Enterprise imagery platforms would enable organizations to consistently and optimally capture, index, manage, store, distribute, view, exchange and analyze all imagery content clinic and multimedia, thereby improving electronic patient health records.
Data-driven medicine has improved healthcare. For example, billions of dollars have been invested in digital health apps, which streamline access to data. In terms of research, a revolution in oncological therapies has transformed cancer care. And yet, as an industry, we are still not doing all we can to further streamline and simplify the complexities of sharing and integrating complex medical data – and more specifically, imaging data.
As a patient, parent, and executive of a corporate imaging company, I always end up with a physical CD in some healthcare facilities. Not only does this slow down the physician’s ability to evaluate these images, but it also makes it more difficult to share other critical healthcare information or data with other providers.
Even though the technology exists to support seamless data transfer between providers, adoption of the technology has historically been slow, creating challenges in accessing vital information. Additionally, at the macro level, this inability to share and integrate data leads to information silos and a lack of coordinated care.
Corporate imaging strategies aim to change that. Rather than relying solely on radiology PAC solutions, healthcare organizations need to implement healthcare enterprise strategies, initiatives and workflows capable of handling a wide range of data holistically. Enterprise imaging platforms, for example, would allow organizations to consistently and optimally capture, index, manage, store, distribute, view, exchange and analyze all clinical imaging and multimedia content, enhancing patient electronic health records (EHRs).
Of course, breaking free from the status quo is easier said than done. As the volume and complexity of managing medical imaging and IT soars, hospitals and healthcare systems face a number of operational, clinical and technical challenges. These include industry consolidation, which unites healthcare organizations with different IT solutions and complex and inefficient workflows that force providers to move from workstation to workstation to perform different tasks. . The growing amount of data that needs to be stored and managed also increases hardware requirements, requiring more expensive servers and highly technical IT staff to support them.
The Impact of Enterprise Imaging on Interoperability, Caregiver Workload, and Patient Outcomes
Implementing an enterprise imaging program can help hospitals and healthcare systems currently struggling with these issues improve the performance of their own day-to-day operations. In addition, it promotes collaboration between various departments to provide high quality care and personalized patient outcomes.
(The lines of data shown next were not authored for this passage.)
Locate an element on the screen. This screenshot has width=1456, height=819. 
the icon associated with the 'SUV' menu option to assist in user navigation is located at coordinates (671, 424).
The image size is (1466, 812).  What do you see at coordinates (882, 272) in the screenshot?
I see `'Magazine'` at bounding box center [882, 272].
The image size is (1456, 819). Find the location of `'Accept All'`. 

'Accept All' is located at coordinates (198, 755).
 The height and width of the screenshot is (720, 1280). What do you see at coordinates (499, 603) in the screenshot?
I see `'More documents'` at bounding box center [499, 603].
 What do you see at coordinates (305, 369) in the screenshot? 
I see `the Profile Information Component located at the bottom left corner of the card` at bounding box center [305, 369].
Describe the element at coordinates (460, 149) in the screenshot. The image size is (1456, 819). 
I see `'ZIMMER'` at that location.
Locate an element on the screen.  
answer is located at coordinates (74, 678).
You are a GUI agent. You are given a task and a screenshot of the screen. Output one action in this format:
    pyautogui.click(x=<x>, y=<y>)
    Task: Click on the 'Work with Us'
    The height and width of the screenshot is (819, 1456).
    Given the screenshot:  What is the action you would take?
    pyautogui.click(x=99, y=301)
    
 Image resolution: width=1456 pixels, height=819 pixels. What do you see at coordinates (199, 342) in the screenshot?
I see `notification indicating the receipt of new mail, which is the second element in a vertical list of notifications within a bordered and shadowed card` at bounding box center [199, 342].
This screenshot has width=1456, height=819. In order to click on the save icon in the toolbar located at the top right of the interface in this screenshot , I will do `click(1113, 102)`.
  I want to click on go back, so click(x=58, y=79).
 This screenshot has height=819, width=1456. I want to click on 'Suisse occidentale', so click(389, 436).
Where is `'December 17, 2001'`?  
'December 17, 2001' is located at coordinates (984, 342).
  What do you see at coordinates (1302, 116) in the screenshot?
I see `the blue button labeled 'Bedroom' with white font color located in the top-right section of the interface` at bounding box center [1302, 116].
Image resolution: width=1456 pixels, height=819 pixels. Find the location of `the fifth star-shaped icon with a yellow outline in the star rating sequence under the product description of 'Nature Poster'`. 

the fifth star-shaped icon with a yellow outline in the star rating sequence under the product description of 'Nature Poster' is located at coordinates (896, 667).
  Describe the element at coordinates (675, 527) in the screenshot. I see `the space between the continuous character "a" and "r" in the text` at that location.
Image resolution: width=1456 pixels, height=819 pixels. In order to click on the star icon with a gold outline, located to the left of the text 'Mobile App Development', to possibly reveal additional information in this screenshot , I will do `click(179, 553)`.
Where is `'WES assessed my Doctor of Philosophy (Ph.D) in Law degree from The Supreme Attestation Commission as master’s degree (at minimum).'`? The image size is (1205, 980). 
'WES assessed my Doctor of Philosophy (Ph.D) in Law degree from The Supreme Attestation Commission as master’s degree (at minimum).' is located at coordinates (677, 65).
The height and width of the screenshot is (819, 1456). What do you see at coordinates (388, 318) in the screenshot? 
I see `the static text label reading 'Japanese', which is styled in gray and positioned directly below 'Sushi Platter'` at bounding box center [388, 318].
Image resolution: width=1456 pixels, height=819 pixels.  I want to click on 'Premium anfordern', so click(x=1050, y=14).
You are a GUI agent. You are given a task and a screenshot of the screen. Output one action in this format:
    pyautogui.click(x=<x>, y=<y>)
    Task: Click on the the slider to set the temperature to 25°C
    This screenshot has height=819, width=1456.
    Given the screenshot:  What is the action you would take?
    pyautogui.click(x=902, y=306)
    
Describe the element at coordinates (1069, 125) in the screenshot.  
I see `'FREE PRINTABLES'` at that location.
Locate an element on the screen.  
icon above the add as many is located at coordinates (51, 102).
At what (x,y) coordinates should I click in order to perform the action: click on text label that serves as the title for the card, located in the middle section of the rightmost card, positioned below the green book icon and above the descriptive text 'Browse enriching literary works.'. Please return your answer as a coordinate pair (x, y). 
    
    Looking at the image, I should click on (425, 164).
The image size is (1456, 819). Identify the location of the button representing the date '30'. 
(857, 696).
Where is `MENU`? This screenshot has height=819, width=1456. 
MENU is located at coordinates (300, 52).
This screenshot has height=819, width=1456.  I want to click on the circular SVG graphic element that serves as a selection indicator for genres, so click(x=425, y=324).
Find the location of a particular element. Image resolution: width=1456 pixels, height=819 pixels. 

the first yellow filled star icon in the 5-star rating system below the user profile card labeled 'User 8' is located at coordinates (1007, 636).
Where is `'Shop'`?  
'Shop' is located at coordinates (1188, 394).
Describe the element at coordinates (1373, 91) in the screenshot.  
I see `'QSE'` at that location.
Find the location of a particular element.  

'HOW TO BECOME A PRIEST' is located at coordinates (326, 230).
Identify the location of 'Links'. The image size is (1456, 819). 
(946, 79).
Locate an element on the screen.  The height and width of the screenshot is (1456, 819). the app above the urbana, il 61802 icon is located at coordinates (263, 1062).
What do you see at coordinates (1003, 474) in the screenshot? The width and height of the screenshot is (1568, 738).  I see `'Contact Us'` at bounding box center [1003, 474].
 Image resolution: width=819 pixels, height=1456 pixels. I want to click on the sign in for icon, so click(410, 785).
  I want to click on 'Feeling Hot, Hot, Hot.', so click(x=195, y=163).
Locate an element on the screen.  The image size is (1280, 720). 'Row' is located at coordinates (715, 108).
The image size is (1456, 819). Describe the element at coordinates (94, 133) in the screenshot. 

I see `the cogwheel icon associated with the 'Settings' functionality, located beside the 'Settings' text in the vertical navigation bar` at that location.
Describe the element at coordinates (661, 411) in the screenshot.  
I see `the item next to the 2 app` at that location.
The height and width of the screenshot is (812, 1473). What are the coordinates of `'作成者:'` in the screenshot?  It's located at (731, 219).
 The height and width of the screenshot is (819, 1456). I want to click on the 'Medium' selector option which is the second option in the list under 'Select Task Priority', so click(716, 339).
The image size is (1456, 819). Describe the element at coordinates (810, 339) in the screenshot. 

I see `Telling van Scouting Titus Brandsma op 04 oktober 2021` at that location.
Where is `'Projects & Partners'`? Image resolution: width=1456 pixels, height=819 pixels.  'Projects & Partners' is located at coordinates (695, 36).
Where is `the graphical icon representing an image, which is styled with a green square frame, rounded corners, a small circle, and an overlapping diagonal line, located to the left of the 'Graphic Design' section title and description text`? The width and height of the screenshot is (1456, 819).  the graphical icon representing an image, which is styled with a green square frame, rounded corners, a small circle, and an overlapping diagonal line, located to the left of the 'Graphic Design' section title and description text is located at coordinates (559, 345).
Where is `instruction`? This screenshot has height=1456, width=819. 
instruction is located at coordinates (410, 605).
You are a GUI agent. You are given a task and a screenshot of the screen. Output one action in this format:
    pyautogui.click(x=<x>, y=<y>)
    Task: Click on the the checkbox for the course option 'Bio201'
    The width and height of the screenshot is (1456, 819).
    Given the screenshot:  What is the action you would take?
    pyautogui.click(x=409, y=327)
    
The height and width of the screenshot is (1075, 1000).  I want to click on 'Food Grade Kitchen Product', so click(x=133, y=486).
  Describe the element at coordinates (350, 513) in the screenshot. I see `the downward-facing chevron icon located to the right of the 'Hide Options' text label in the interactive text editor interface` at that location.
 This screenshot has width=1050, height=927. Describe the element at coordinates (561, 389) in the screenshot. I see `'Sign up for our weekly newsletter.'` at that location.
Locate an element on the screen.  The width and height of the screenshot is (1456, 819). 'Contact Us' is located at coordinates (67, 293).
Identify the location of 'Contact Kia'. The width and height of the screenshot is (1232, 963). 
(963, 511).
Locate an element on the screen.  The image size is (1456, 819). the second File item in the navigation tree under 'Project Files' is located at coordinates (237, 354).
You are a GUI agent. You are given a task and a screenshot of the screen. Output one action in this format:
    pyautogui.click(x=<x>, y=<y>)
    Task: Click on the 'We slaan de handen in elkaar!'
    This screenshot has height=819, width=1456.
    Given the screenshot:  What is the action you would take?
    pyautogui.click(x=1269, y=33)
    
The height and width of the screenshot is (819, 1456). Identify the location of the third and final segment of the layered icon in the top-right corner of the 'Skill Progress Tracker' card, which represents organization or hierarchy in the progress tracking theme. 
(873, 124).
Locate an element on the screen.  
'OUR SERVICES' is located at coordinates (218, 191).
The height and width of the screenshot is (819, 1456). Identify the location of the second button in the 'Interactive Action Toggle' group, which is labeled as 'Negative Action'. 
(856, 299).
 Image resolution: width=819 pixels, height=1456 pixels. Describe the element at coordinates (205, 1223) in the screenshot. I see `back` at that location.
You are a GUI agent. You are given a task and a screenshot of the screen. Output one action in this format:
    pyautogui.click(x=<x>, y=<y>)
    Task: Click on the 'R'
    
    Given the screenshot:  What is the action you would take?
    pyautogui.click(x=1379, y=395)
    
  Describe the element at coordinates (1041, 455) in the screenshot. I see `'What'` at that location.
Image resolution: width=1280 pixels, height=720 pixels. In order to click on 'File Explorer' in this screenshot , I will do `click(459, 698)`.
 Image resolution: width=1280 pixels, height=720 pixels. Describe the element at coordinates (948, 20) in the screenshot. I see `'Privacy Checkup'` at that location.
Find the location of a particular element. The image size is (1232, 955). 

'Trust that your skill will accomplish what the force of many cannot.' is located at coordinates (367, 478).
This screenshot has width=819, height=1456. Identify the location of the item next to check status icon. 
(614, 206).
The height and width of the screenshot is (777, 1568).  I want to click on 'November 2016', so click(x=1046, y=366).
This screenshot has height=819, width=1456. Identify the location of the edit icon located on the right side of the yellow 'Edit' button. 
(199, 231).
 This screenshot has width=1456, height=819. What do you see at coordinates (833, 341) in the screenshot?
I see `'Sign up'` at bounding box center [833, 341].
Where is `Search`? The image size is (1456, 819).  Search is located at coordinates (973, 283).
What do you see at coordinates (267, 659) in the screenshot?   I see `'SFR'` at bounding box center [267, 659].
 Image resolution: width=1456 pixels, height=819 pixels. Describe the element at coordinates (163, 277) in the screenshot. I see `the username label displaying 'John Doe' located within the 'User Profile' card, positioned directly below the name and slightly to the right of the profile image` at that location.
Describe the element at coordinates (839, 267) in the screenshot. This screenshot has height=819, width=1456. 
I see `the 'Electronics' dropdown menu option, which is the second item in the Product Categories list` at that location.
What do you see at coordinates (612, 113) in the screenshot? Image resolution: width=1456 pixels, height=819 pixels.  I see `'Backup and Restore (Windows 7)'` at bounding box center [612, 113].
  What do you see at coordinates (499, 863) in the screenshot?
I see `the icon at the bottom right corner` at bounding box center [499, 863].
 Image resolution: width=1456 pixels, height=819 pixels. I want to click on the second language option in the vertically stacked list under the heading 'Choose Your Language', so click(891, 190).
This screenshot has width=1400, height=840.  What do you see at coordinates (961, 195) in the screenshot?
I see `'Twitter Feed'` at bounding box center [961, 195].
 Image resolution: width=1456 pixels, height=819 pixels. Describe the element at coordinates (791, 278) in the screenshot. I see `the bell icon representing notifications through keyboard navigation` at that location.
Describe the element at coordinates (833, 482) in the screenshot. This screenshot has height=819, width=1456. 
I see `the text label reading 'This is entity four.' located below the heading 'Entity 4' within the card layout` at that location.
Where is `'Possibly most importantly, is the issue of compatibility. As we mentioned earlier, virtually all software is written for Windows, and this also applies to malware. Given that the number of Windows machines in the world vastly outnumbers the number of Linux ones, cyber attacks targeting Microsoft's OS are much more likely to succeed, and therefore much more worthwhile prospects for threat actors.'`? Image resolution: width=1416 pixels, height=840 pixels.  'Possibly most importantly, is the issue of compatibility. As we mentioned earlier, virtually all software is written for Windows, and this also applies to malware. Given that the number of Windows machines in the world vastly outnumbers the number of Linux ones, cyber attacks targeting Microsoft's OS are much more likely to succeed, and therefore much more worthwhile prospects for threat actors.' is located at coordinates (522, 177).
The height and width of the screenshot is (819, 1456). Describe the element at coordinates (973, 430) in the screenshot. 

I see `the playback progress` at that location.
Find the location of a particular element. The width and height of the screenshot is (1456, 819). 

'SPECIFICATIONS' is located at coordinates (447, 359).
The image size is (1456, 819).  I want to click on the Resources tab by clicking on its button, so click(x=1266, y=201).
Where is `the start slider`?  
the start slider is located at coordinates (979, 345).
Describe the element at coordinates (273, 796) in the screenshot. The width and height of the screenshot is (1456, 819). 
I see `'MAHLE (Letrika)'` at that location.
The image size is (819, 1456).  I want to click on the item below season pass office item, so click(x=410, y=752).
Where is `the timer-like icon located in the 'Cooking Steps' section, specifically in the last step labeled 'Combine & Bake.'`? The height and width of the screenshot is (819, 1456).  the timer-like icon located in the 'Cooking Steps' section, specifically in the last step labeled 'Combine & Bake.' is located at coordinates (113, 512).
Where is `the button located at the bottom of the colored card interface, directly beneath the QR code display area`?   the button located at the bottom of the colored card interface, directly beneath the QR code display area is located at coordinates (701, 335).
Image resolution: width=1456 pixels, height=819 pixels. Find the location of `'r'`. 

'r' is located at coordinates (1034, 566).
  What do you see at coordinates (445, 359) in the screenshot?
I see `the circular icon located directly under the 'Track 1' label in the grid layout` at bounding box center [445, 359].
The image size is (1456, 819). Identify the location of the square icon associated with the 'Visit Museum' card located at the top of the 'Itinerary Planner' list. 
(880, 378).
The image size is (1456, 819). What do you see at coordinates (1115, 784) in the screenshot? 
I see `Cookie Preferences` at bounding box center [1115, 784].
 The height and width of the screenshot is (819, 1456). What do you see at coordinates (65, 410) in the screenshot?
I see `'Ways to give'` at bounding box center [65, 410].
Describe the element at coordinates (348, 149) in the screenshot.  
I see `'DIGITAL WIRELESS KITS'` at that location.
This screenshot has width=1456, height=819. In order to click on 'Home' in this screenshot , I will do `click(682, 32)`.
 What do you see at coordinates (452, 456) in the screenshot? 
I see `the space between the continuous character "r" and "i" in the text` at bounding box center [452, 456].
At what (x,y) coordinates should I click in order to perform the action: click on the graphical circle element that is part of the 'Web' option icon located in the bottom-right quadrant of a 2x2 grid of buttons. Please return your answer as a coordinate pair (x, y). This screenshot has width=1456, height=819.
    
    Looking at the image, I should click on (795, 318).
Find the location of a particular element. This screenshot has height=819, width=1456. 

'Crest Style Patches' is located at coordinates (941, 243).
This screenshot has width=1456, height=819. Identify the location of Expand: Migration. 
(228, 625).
Rather than keeping imaging data within specific departments, enterprise imaging centralizes and standardizes data collection and storage across the entire healthcare organization. Because these programs provide a centralized foundation for all phases of image management for each image production specialty, they can make vendors more efficient while reducing the growing burnout resulting from administrative overhead.
Centralizing imaging infrastructure and standardizing workflows across the organization improves operational efficiency, strengthens cybersecurity by reducing potential pain points, and enables EHRs to become the “single source of truth” for patient data. Enterprise imaging can also support telehealth and mobile health initiatives, allowing providers to access images anywhere, any time of the day. And with artificial intelligence (AI), providers can better understand the vast amounts of data being generated to support value-based care initiatives.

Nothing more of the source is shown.